YOUR GOAL - Give the listing again in full, exactly as written.

ENTRIES SUPPLIED -
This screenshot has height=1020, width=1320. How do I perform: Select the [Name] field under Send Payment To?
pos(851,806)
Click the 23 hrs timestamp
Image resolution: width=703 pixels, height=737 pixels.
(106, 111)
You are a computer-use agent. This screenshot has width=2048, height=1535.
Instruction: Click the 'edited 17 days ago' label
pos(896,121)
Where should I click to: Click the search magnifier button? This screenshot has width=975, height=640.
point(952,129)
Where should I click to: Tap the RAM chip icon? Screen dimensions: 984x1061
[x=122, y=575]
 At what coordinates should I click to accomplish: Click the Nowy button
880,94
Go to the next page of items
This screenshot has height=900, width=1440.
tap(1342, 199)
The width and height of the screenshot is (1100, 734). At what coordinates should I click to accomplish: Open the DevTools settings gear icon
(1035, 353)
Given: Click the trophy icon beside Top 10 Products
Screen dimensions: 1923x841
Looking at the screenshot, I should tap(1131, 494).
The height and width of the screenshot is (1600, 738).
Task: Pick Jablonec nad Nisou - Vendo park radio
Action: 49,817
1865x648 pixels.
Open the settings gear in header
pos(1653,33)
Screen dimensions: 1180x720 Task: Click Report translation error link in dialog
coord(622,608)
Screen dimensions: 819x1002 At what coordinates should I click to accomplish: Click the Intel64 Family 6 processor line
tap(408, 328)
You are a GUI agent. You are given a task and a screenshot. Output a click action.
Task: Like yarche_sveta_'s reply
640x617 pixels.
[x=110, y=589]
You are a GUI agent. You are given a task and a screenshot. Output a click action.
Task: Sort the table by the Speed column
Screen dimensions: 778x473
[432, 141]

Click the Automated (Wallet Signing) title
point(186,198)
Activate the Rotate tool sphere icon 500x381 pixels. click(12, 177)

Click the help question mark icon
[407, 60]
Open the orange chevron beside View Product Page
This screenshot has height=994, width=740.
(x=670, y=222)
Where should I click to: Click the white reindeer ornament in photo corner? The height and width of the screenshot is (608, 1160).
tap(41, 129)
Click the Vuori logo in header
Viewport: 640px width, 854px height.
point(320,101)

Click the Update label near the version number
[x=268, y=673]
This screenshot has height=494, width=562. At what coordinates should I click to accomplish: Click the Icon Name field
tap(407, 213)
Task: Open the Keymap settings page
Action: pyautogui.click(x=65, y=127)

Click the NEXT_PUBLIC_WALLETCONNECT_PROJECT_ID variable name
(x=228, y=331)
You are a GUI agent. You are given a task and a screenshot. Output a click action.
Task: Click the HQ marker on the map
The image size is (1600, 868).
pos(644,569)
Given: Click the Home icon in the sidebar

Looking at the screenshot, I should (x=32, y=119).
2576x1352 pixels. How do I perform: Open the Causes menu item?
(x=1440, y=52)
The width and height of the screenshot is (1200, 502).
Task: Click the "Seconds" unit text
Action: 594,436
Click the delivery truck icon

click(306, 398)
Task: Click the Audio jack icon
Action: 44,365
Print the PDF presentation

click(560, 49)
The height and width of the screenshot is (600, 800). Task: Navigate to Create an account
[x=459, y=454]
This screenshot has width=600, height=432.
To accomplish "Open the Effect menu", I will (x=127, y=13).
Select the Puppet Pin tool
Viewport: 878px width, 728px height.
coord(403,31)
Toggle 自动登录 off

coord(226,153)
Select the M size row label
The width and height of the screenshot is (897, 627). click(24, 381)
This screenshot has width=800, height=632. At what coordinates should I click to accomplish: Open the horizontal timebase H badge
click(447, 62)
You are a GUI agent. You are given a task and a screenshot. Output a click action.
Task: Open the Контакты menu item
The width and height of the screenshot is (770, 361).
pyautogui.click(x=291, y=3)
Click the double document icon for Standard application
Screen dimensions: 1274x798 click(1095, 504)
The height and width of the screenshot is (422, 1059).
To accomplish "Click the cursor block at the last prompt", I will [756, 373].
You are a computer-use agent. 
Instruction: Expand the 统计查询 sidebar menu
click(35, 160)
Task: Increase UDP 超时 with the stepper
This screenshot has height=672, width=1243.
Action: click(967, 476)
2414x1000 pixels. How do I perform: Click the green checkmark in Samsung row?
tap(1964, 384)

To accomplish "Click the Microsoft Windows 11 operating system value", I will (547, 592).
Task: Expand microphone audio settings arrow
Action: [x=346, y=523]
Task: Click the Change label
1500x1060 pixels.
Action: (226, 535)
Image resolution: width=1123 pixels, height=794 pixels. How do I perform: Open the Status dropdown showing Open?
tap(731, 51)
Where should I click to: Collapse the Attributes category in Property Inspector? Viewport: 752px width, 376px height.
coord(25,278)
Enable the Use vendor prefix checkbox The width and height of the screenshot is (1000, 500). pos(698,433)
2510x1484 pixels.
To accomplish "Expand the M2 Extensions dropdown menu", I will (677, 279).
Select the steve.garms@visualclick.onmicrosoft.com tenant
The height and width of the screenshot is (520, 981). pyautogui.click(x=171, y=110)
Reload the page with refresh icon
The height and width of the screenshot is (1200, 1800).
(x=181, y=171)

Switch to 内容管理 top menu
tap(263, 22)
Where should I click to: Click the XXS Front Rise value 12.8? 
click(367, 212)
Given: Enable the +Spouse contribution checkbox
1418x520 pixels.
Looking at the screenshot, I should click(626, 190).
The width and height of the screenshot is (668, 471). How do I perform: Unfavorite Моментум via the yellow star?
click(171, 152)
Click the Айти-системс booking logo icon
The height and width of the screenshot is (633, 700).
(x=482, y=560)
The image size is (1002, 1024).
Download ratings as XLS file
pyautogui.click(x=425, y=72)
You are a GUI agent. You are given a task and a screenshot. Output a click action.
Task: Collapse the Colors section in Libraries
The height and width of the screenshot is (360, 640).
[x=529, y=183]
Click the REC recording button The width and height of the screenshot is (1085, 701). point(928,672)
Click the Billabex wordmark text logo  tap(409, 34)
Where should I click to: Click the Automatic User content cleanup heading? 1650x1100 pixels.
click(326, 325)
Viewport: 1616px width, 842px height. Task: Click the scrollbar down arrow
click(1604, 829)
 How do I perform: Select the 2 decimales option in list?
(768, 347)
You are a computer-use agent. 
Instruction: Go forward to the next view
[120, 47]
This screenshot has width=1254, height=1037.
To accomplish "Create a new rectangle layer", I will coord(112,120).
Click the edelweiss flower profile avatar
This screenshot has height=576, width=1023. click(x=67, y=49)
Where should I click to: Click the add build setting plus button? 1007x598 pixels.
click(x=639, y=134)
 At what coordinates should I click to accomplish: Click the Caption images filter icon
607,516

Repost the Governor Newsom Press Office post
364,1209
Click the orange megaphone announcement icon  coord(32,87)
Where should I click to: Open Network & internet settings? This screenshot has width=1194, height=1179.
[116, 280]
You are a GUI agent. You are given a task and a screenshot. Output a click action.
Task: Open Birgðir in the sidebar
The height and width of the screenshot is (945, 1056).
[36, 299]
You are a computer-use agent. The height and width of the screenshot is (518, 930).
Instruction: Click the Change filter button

RESULT OF THIS TASK -
This screenshot has height=1020, width=1320. How do I perform: Select the [Name] field under Send Payment To?
pos(851,806)
Click the 23 hrs timestamp
Image resolution: width=703 pixels, height=737 pixels.
(106, 111)
You are a computer-use agent. This screenshot has width=2048, height=1535.
Instruction: Click the 'edited 17 days ago' label
pos(896,121)
Where should I click to: Click the search magnifier button? This screenshot has width=975, height=640.
point(952,129)
Where should I click to: Tap the RAM chip icon? Screen dimensions: 984x1061
[x=122, y=575]
 At what coordinates should I click to accomplish: Click the Nowy button
880,94
Go to the next page of items
This screenshot has height=900, width=1440.
tap(1342, 199)
The width and height of the screenshot is (1100, 734). At what coordinates should I click to accomplish: Open the DevTools settings gear icon
(1035, 353)
Given: Click the trophy icon beside Top 10 Products
Screen dimensions: 1923x841
Looking at the screenshot, I should tap(1131, 494).
The height and width of the screenshot is (1600, 738).
Task: Pick Jablonec nad Nisou - Vendo park radio
Action: 49,817
1865x648 pixels.
Open the settings gear in header
pos(1653,33)
Screen dimensions: 1180x720 Task: Click Report translation error link in dialog
coord(622,608)
Screen dimensions: 819x1002 At what coordinates should I click to accomplish: Click the Intel64 Family 6 processor line
tap(408, 328)
You are a GUI agent. You are given a task and a screenshot. Output a click action.
Task: Like yarche_sveta_'s reply
640x617 pixels.
[x=110, y=589]
You are a GUI agent. You are given a task and a screenshot. Output a click action.
Task: Sort the table by the Speed column
Screen dimensions: 778x473
[432, 141]

Click the Automated (Wallet Signing) title
point(186,198)
Activate the Rotate tool sphere icon 500x381 pixels. click(12, 177)

Click the help question mark icon
[407, 60]
Open the orange chevron beside View Product Page
This screenshot has height=994, width=740.
(x=670, y=222)
Where should I click to: Click the white reindeer ornament in photo corner? The height and width of the screenshot is (608, 1160).
tap(41, 129)
Click the Vuori logo in header
Viewport: 640px width, 854px height.
point(320,101)

Click the Update label near the version number
[x=268, y=673]
This screenshot has height=494, width=562. At what coordinates should I click to accomplish: Click the Icon Name field
tap(407, 213)
Task: Open the Keymap settings page
Action: pyautogui.click(x=65, y=127)

Click the NEXT_PUBLIC_WALLETCONNECT_PROJECT_ID variable name
(x=228, y=331)
You are a GUI agent. You are given a task and a screenshot. Output a click action.
Task: Click the HQ marker on the map
The image size is (1600, 868).
pos(644,569)
Given: Click the Home icon in the sidebar

Looking at the screenshot, I should (x=32, y=119).
2576x1352 pixels. How do I perform: Open the Causes menu item?
(x=1440, y=52)
The width and height of the screenshot is (1200, 502).
Task: Click the "Seconds" unit text
Action: 594,436
Click the delivery truck icon

click(306, 398)
Task: Click the Audio jack icon
Action: 44,365
Print the PDF presentation

click(560, 49)
The height and width of the screenshot is (600, 800). Task: Navigate to Create an account
[x=459, y=454]
This screenshot has width=600, height=432.
To accomplish "Open the Effect menu", I will (x=127, y=13).
Select the Puppet Pin tool
Viewport: 878px width, 728px height.
coord(403,31)
Toggle 自动登录 off

coord(226,153)
Select the M size row label
The width and height of the screenshot is (897, 627). click(24, 381)
This screenshot has width=800, height=632. At what coordinates should I click to accomplish: Open the horizontal timebase H badge
click(447, 62)
You are a GUI agent. You are given a task and a screenshot. Output a click action.
Task: Open the Контакты menu item
The width and height of the screenshot is (770, 361).
pyautogui.click(x=291, y=3)
Click the double document icon for Standard application
Screen dimensions: 1274x798 click(1095, 504)
The height and width of the screenshot is (422, 1059).
To accomplish "Click the cursor block at the last prompt", I will [756, 373].
You are a computer-use agent. 
Instruction: Expand the 统计查询 sidebar menu
click(35, 160)
Task: Increase UDP 超时 with the stepper
This screenshot has height=672, width=1243.
Action: click(967, 476)
2414x1000 pixels. How do I perform: Click the green checkmark in Samsung row?
tap(1964, 384)

To accomplish "Click the Microsoft Windows 11 operating system value", I will (547, 592).
Task: Expand microphone audio settings arrow
Action: [x=346, y=523]
Task: Click the Change label
1500x1060 pixels.
Action: (226, 535)
Image resolution: width=1123 pixels, height=794 pixels. How do I perform: Open the Status dropdown showing Open?
tap(731, 51)
Where should I click to: Collapse the Attributes category in Property Inspector? Viewport: 752px width, 376px height.
coord(25,278)
Enable the Use vendor prefix checkbox The width and height of the screenshot is (1000, 500). pos(698,433)
2510x1484 pixels.
To accomplish "Expand the M2 Extensions dropdown menu", I will (677, 279).
Select the steve.garms@visualclick.onmicrosoft.com tenant
The height and width of the screenshot is (520, 981). pyautogui.click(x=171, y=110)
Reload the page with refresh icon
The height and width of the screenshot is (1200, 1800).
(x=181, y=171)

Switch to 内容管理 top menu
tap(263, 22)
Where should I click to: Click the XXS Front Rise value 12.8? 
click(367, 212)
Given: Enable the +Spouse contribution checkbox
1418x520 pixels.
Looking at the screenshot, I should click(626, 190).
The width and height of the screenshot is (668, 471). How do I perform: Unfavorite Моментум via the yellow star?
click(171, 152)
Click the Айти-системс booking logo icon
The height and width of the screenshot is (633, 700).
(x=482, y=560)
The image size is (1002, 1024).
Download ratings as XLS file
pyautogui.click(x=425, y=72)
You are a GUI agent. You are given a task and a screenshot. Output a click action.
Task: Collapse the Colors section in Libraries
The height and width of the screenshot is (360, 640).
[x=529, y=183]
Click the REC recording button The width and height of the screenshot is (1085, 701). point(928,672)
Click the Billabex wordmark text logo  tap(409, 34)
Where should I click to: Click the Automatic User content cleanup heading? 1650x1100 pixels.
click(326, 325)
Viewport: 1616px width, 842px height. Task: Click the scrollbar down arrow
click(1604, 829)
 How do I perform: Select the 2 decimales option in list?
(768, 347)
You are a computer-use agent. 
Instruction: Go forward to the next view
[120, 47]
This screenshot has width=1254, height=1037.
To accomplish "Create a new rectangle layer", I will coord(112,120).
Click the edelweiss flower profile avatar
This screenshot has height=576, width=1023. click(x=67, y=49)
Where should I click to: Click the add build setting plus button? 1007x598 pixels.
click(x=639, y=134)
 At what coordinates should I click to accomplish: Click the Caption images filter icon
607,516

Repost the Governor Newsom Press Office post
364,1209
Click the orange megaphone announcement icon  coord(32,87)
Where should I click to: Open Network & internet settings? This screenshot has width=1194, height=1179.
[116, 280]
You are a GUI agent. You are given a task and a screenshot. Output a click action.
Task: Open Birgðir in the sidebar
The height and width of the screenshot is (945, 1056).
[36, 299]
You are a computer-use agent. The height and width of the screenshot is (518, 930).
Instruction: Click the Change filter button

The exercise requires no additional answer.